=== DATA ROWS ===
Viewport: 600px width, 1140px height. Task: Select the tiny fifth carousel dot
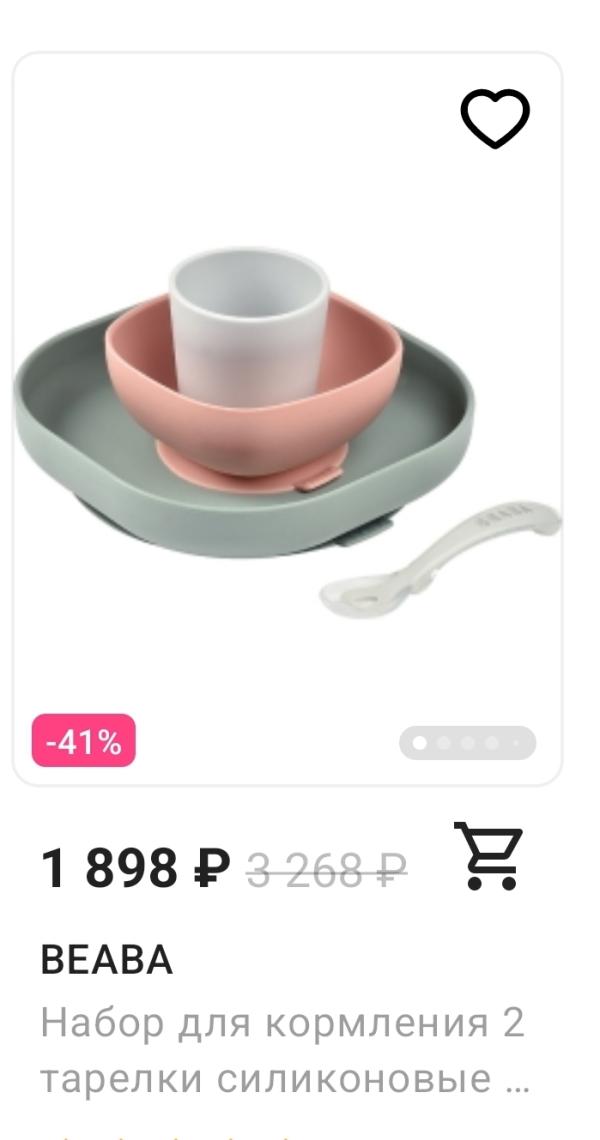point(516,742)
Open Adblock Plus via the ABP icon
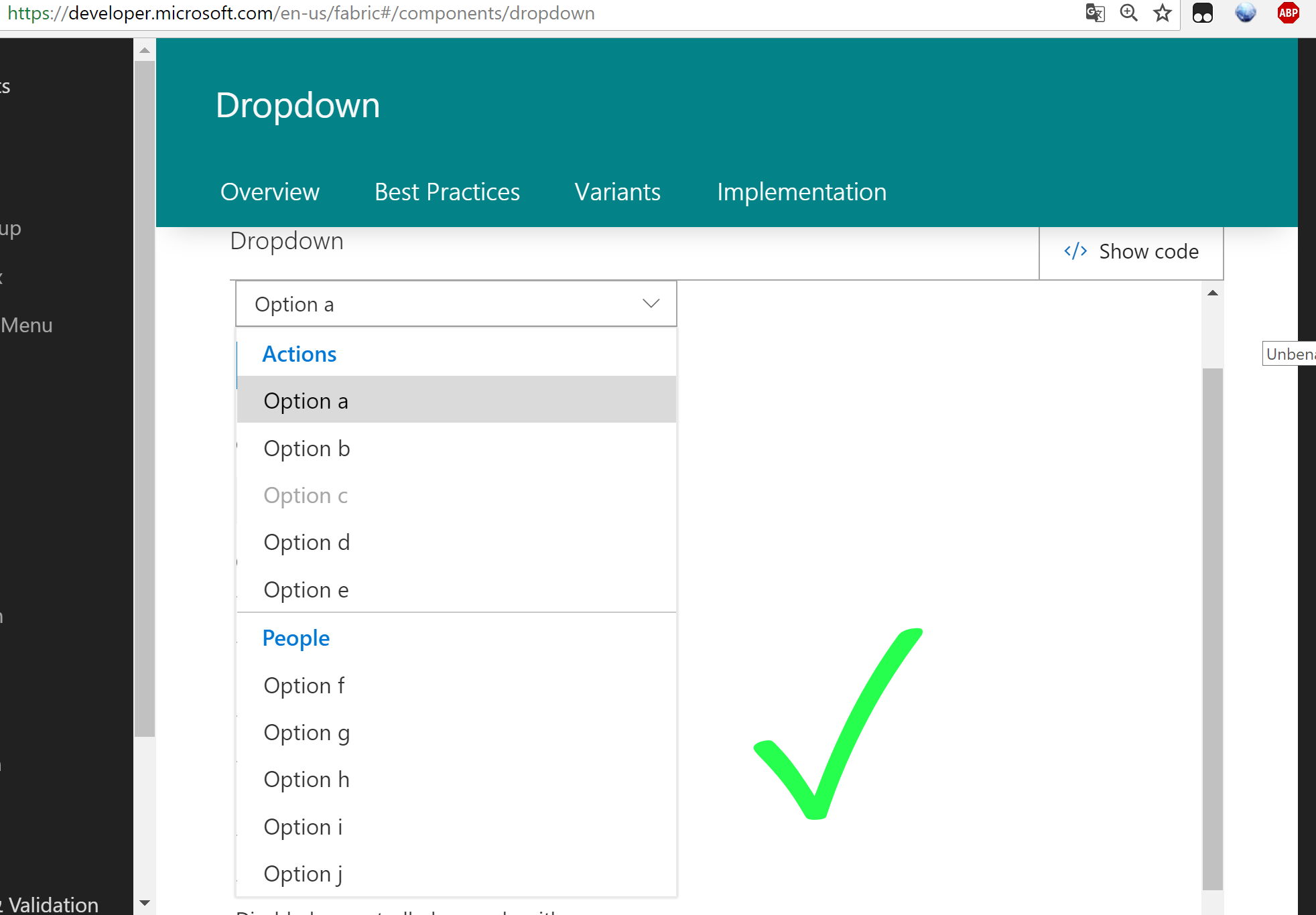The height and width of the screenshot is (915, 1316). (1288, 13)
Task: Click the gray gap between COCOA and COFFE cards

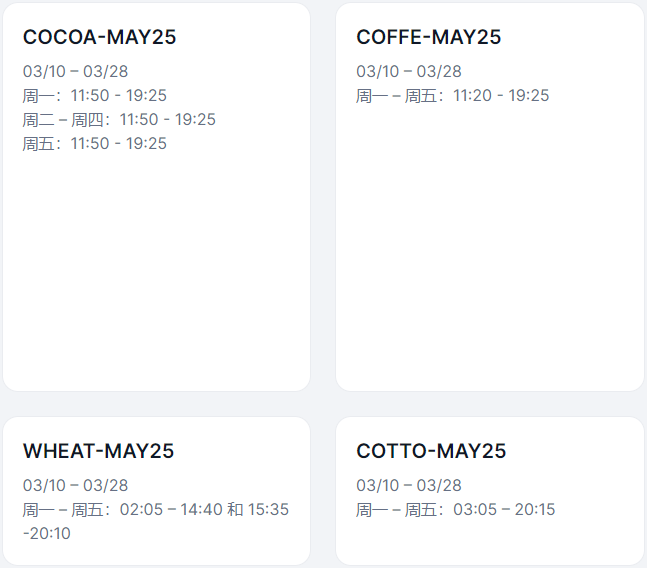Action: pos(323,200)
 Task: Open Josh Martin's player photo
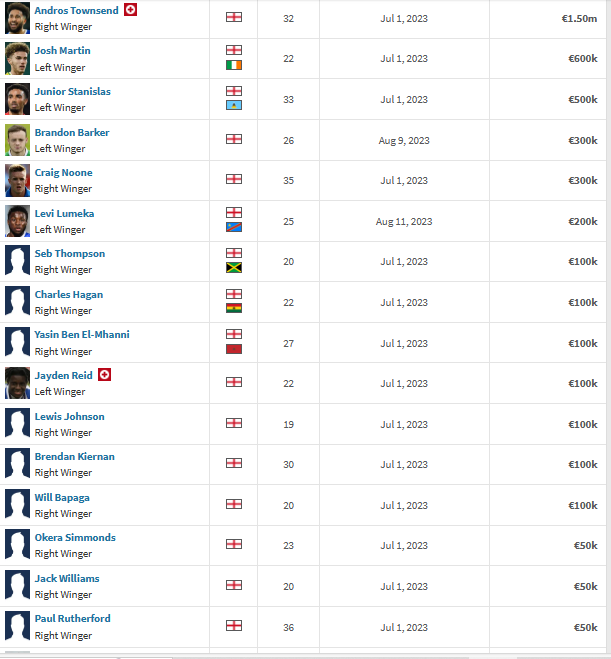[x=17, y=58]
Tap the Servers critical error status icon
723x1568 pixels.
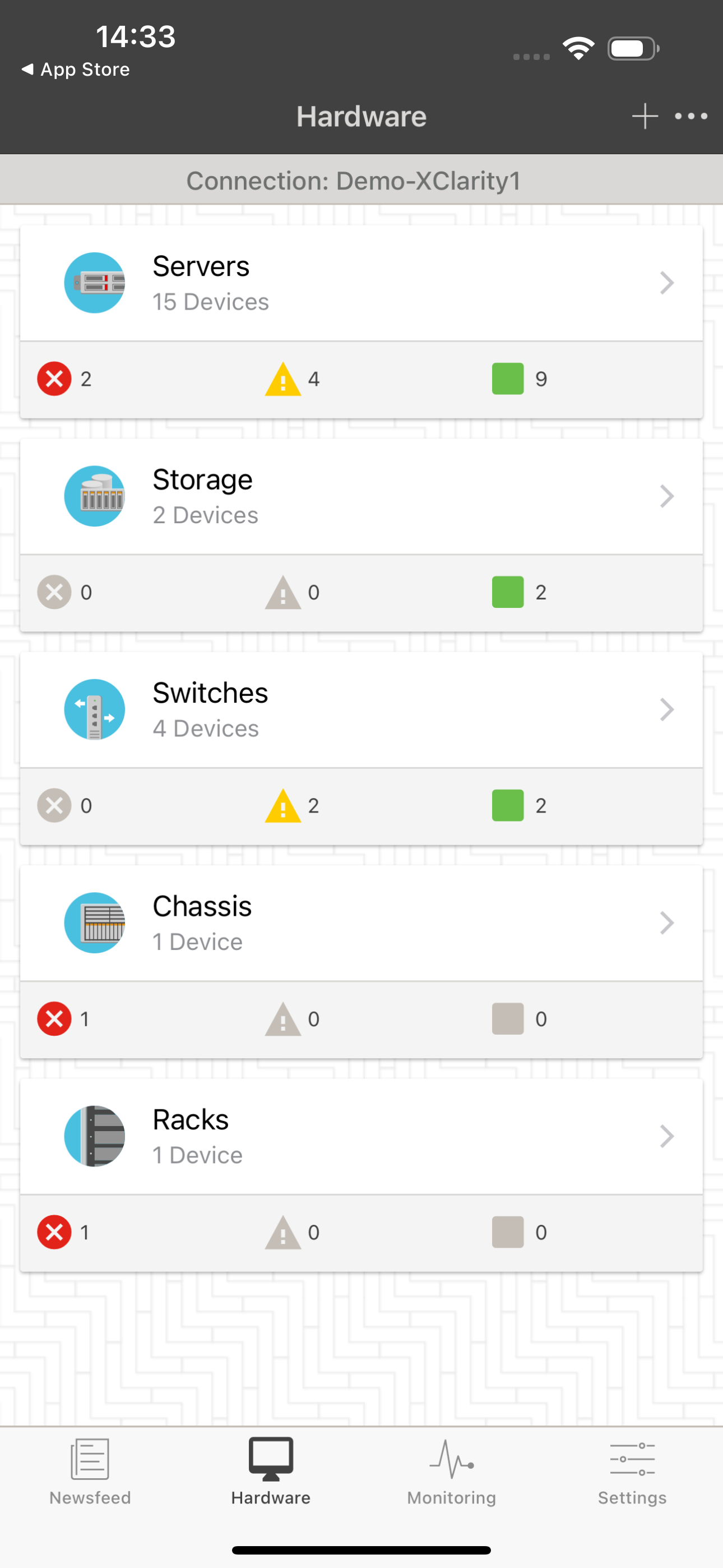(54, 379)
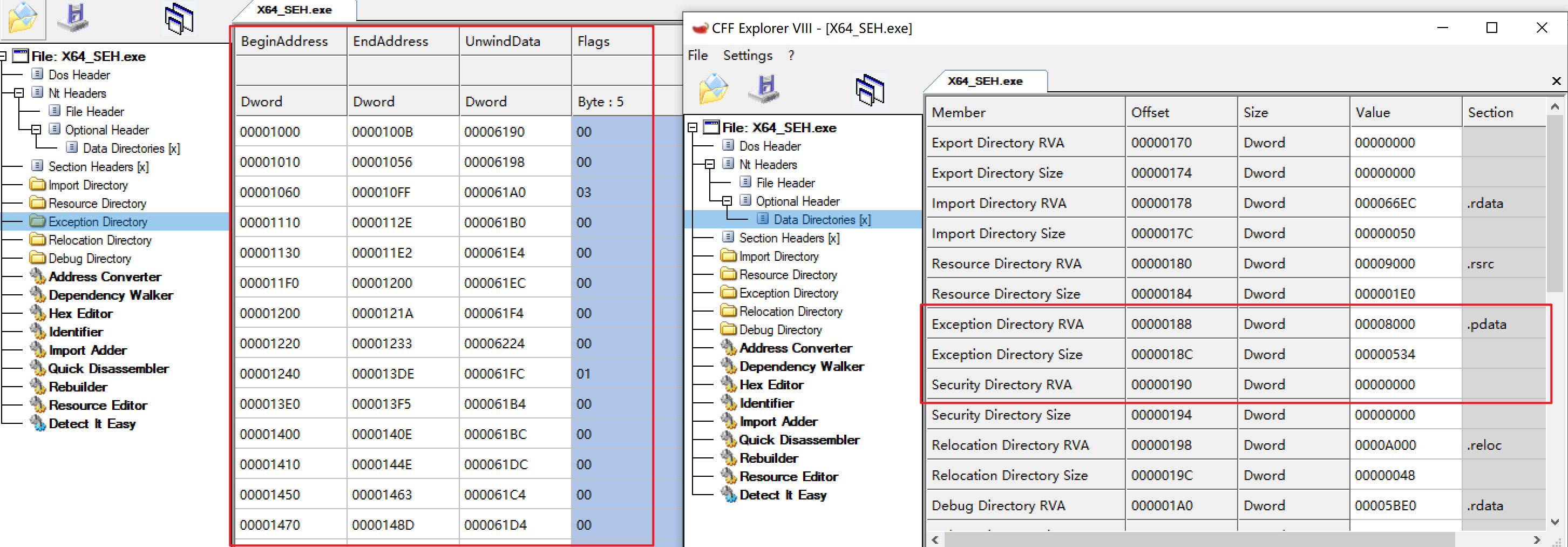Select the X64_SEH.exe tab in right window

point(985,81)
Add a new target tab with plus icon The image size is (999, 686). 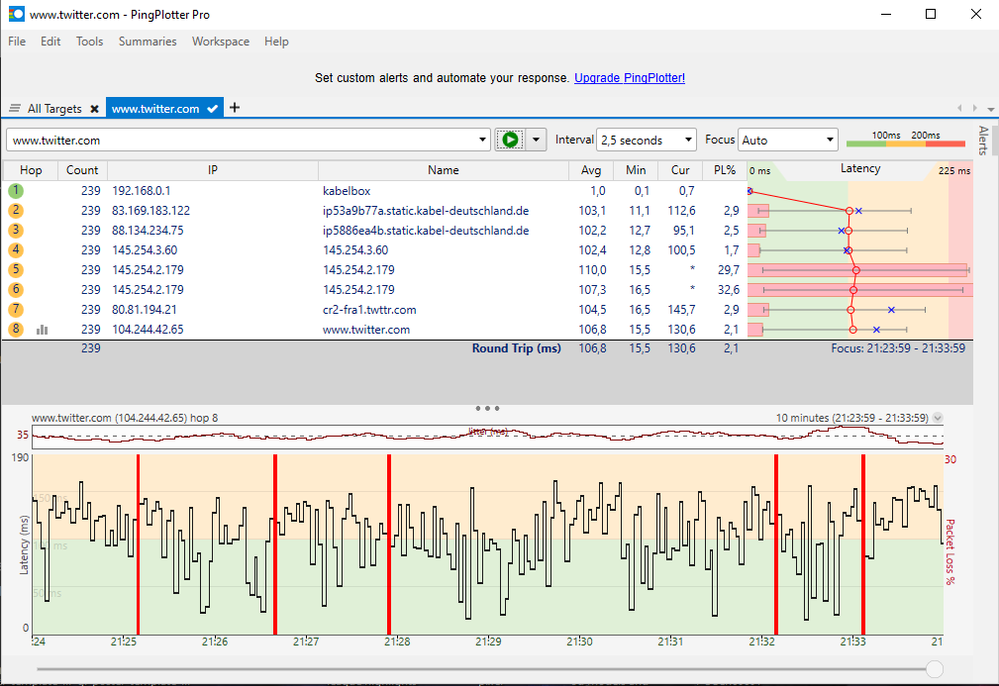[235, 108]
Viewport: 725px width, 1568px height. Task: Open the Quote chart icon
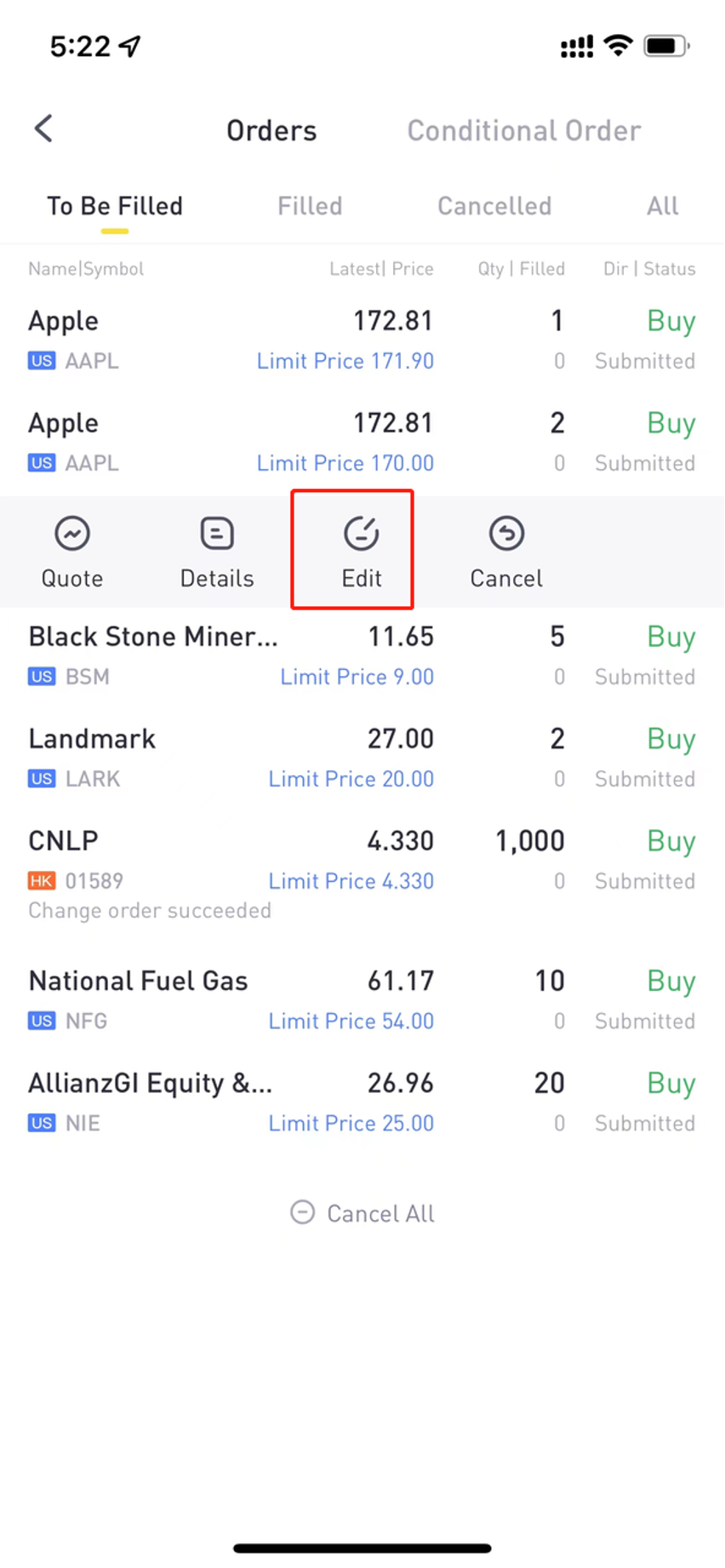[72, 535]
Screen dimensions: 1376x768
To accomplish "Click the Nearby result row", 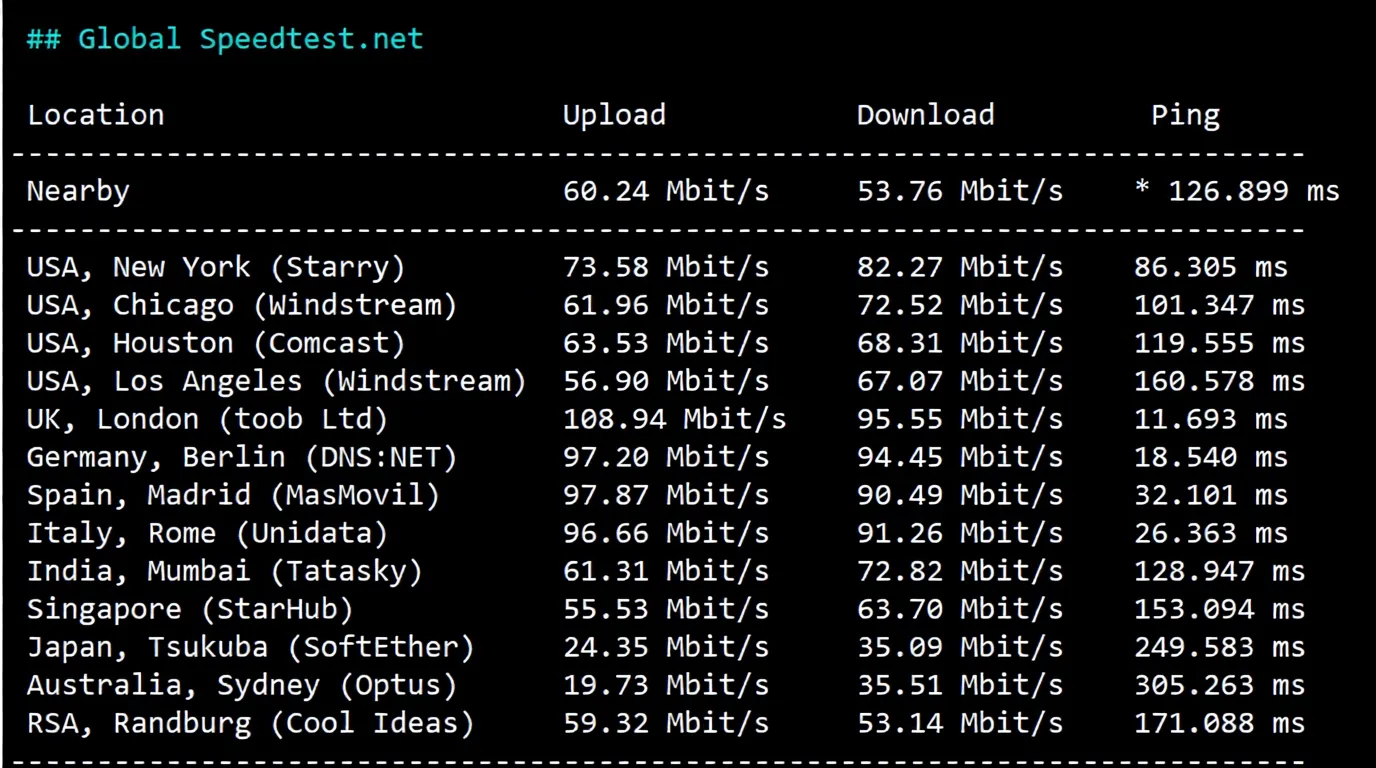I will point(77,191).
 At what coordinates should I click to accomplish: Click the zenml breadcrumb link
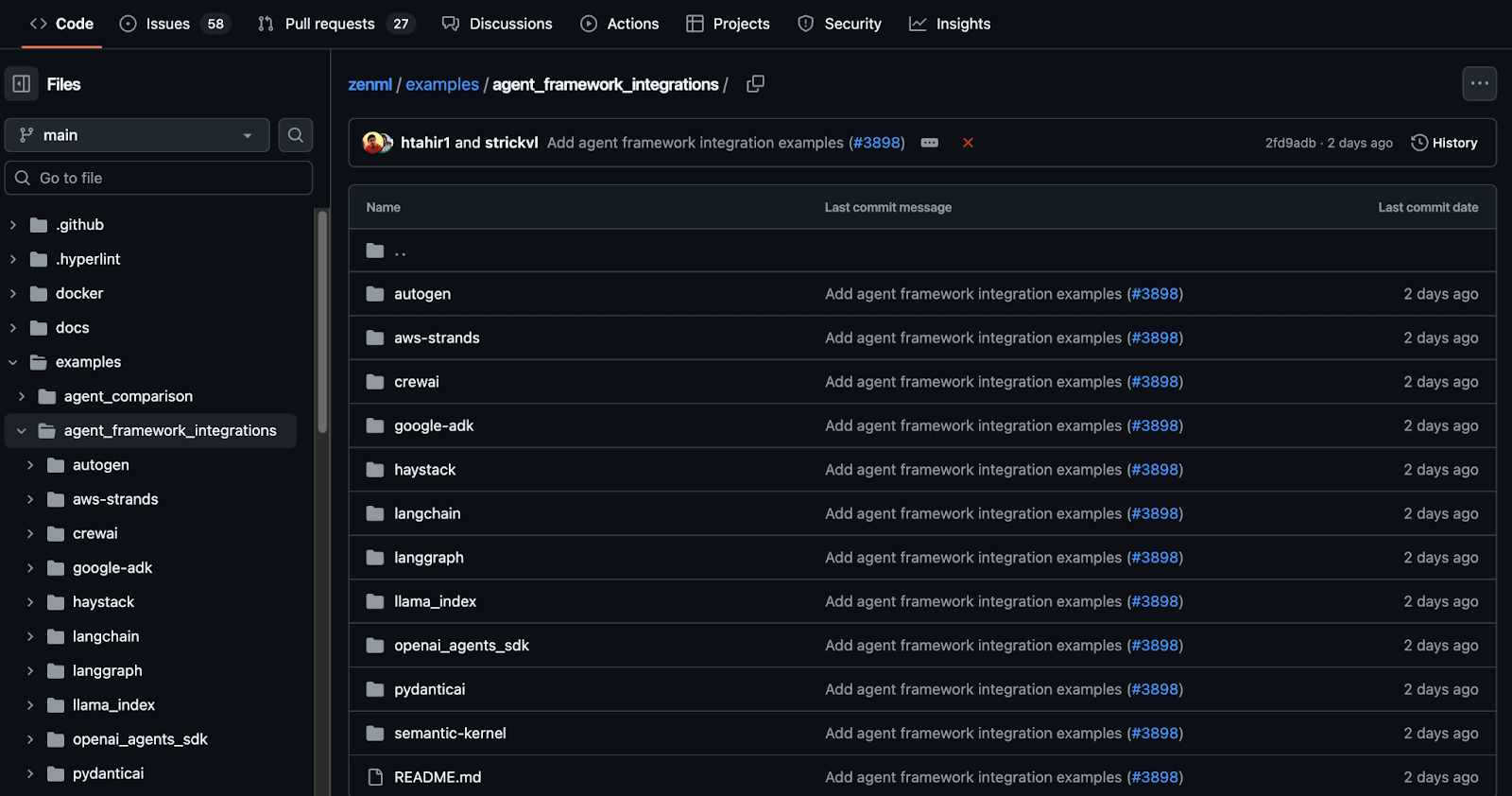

=== JOB ===
Can you echo the data starting with the line that contains "Open Adblock Plus via the ABP icon" and going on through the line that contains "point(985,81)", leaving the pictures out?

=== SOLUTION FOR THIS TASK ===
Open Adblock Plus via the ABP icon
The height and width of the screenshot is (915, 1316). (1288, 13)
Task: Click the gray gap between COCOA and COFFE cards

Action: pos(323,200)
 Task: Open Josh Martin's player photo
[x=17, y=58]
Tap the Servers critical error status icon
723x1568 pixels.
(54, 379)
Select the X64_SEH.exe tab in right window

point(985,81)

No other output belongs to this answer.